◆ What the exercise asks:
Locate "The width and height of the screenshot is (1412, 1004)." in the data below, then output the line it is on and all following lines through the last, word for word. Skip any pictures.

◆ Information given:
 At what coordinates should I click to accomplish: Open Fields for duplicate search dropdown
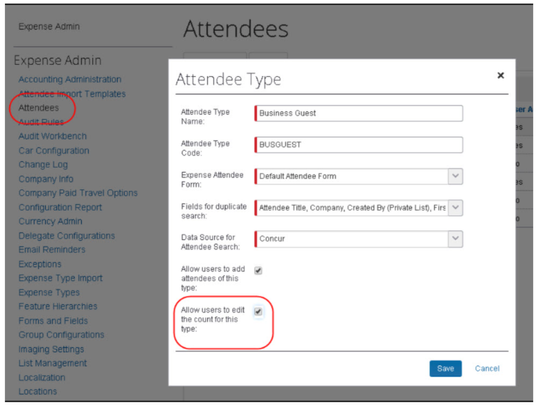click(x=455, y=208)
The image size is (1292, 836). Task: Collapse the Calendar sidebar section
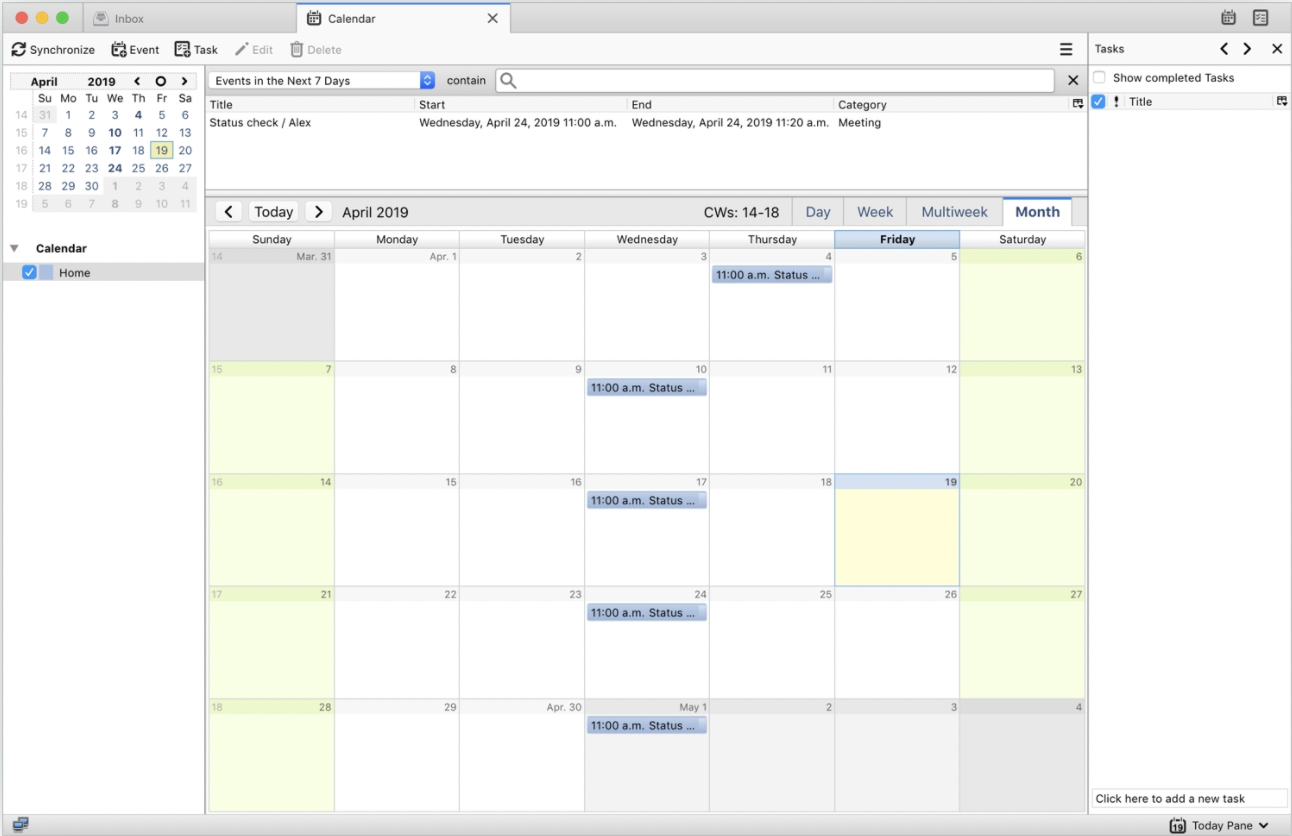pyautogui.click(x=14, y=248)
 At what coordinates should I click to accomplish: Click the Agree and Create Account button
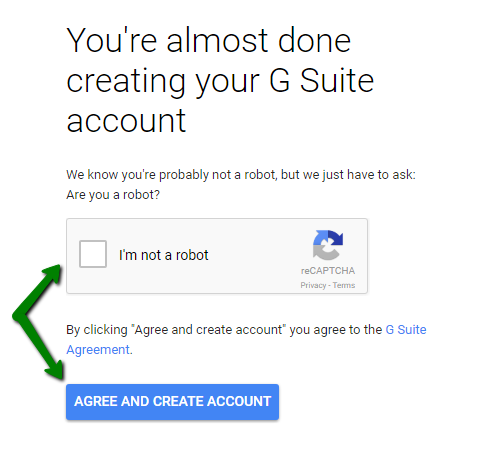point(172,402)
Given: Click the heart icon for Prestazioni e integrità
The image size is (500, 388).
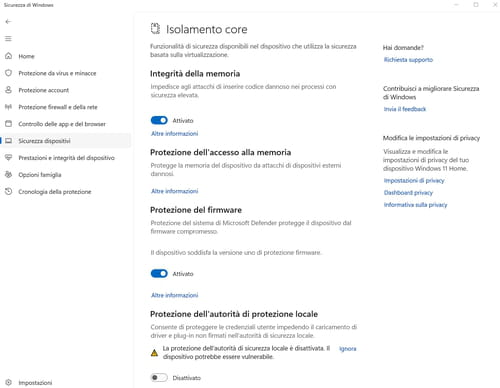Looking at the screenshot, I should click(x=9, y=157).
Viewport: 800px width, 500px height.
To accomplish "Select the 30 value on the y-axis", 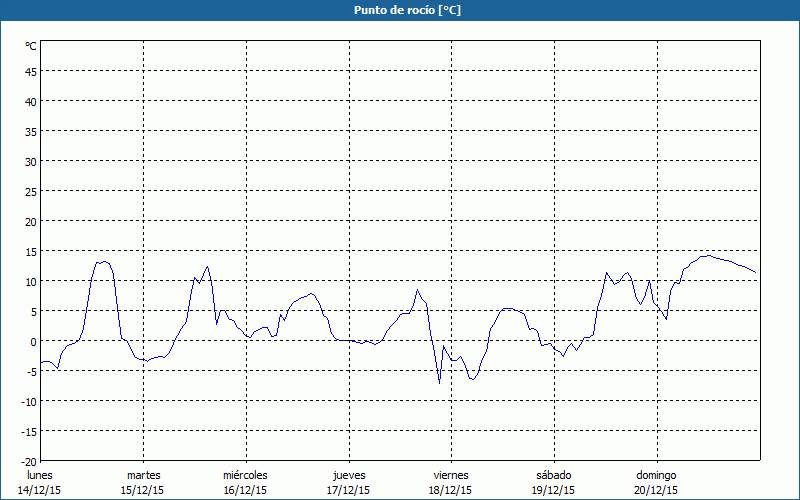I will (31, 161).
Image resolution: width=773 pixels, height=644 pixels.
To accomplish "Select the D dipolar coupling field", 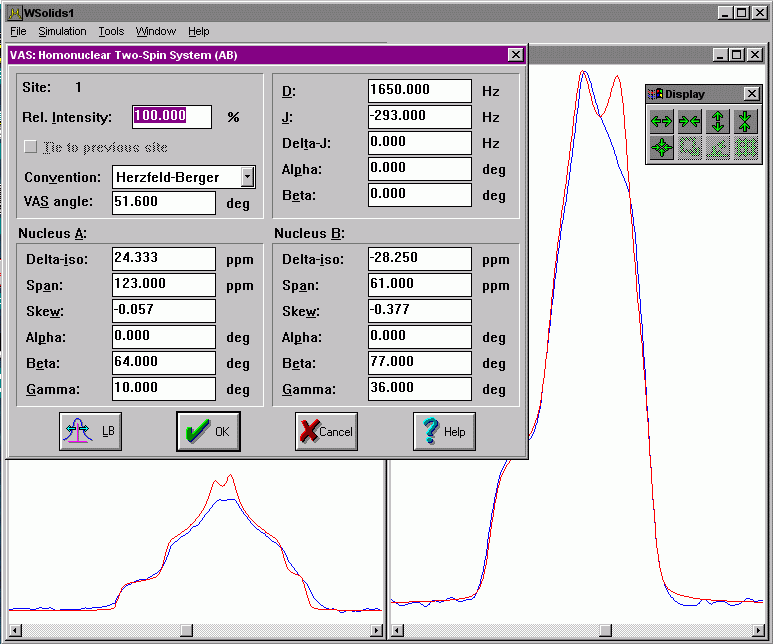I will pos(419,90).
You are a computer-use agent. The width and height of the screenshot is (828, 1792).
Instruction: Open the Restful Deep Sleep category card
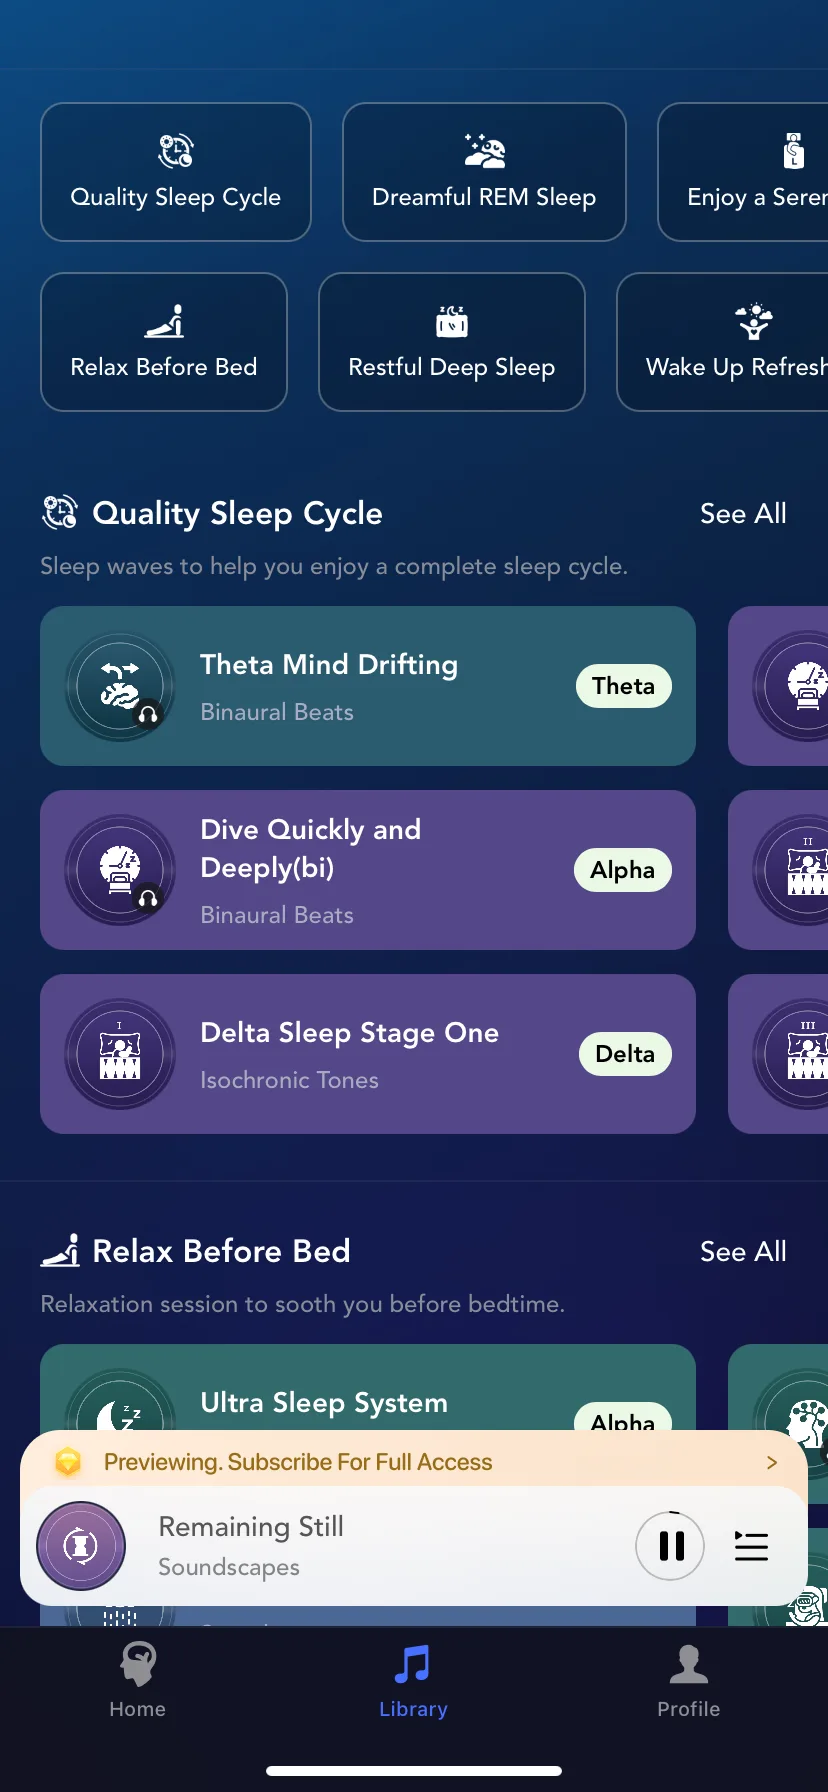(x=452, y=342)
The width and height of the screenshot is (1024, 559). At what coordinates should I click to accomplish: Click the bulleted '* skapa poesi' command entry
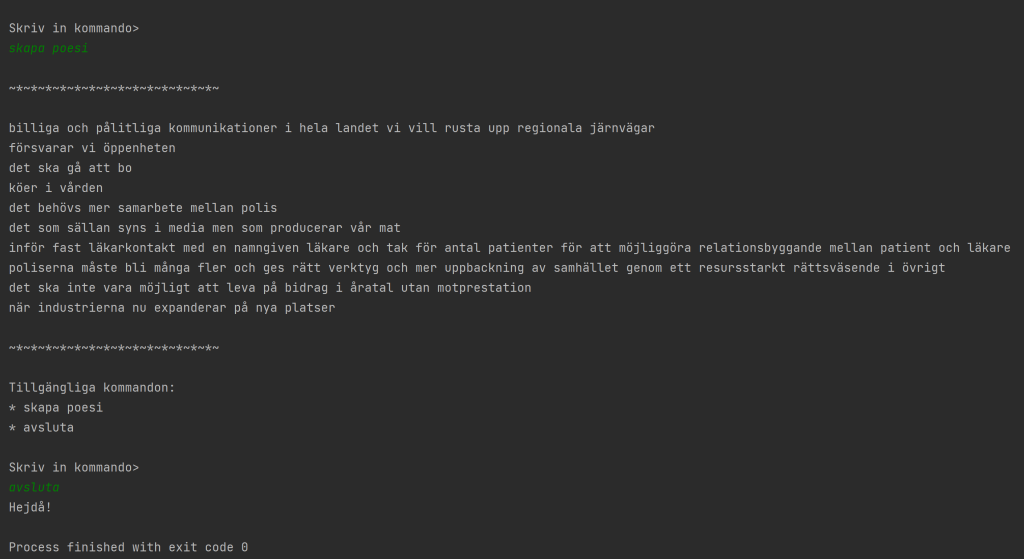56,407
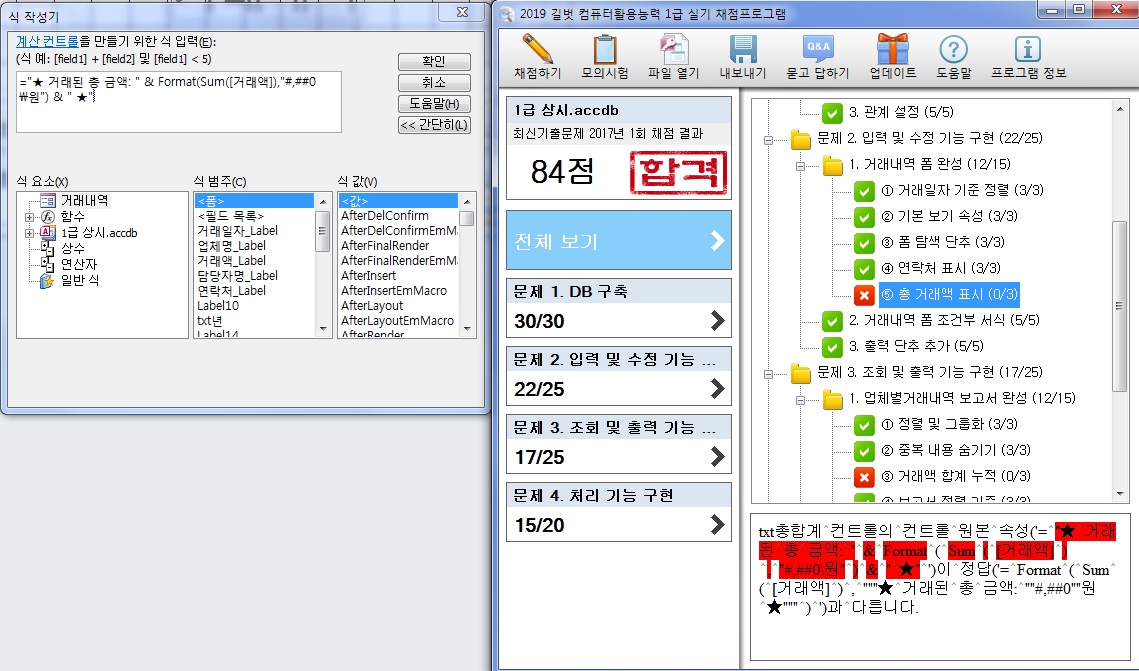
Task: Select the failed item ⑤ 총 거래액 표시
Action: 948,294
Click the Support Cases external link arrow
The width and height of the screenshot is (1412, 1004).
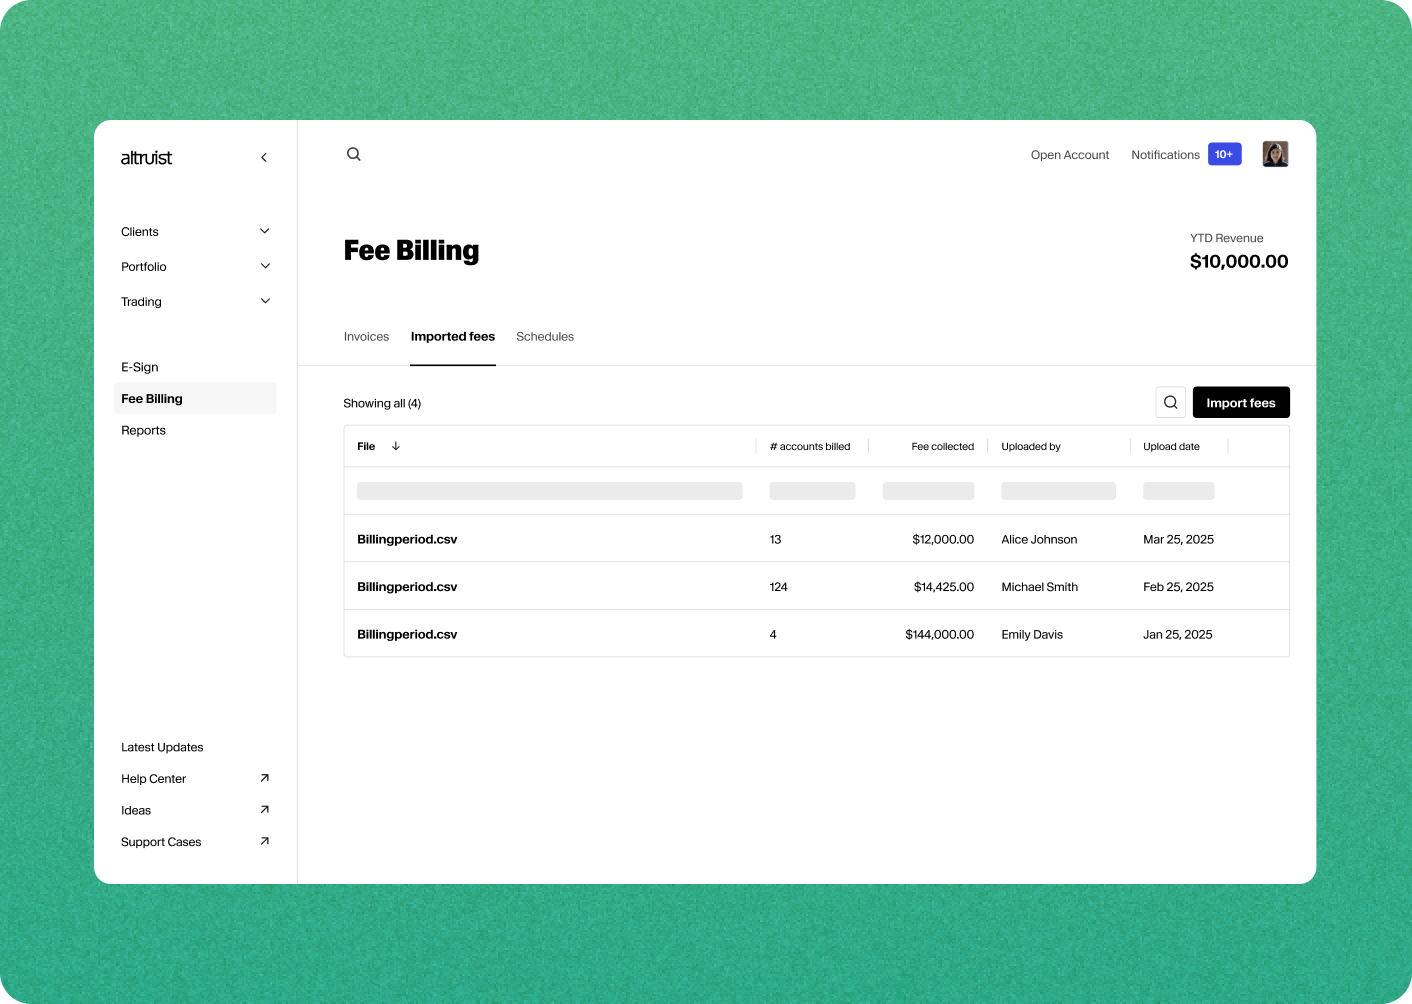point(265,842)
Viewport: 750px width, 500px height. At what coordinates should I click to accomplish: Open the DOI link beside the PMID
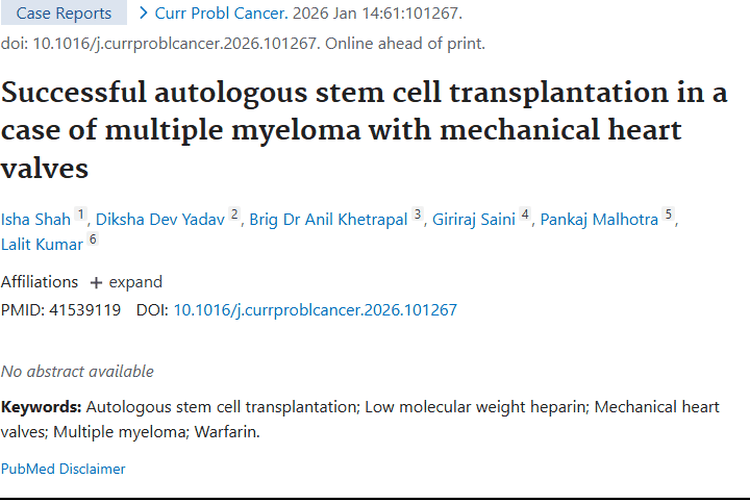pos(315,310)
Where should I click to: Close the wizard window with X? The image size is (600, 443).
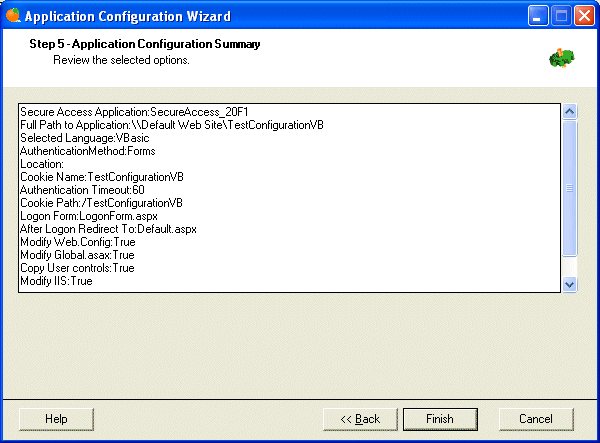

◆ The answer:
The width and height of the screenshot is (1412, 1004).
point(265,842)
Viewport: 750px width, 500px height. At what coordinates should I click to accomplish: Open the DOI link beside the PMID
pos(315,310)
Where should I click to: Close the wizard window with X? The image size is (600, 443).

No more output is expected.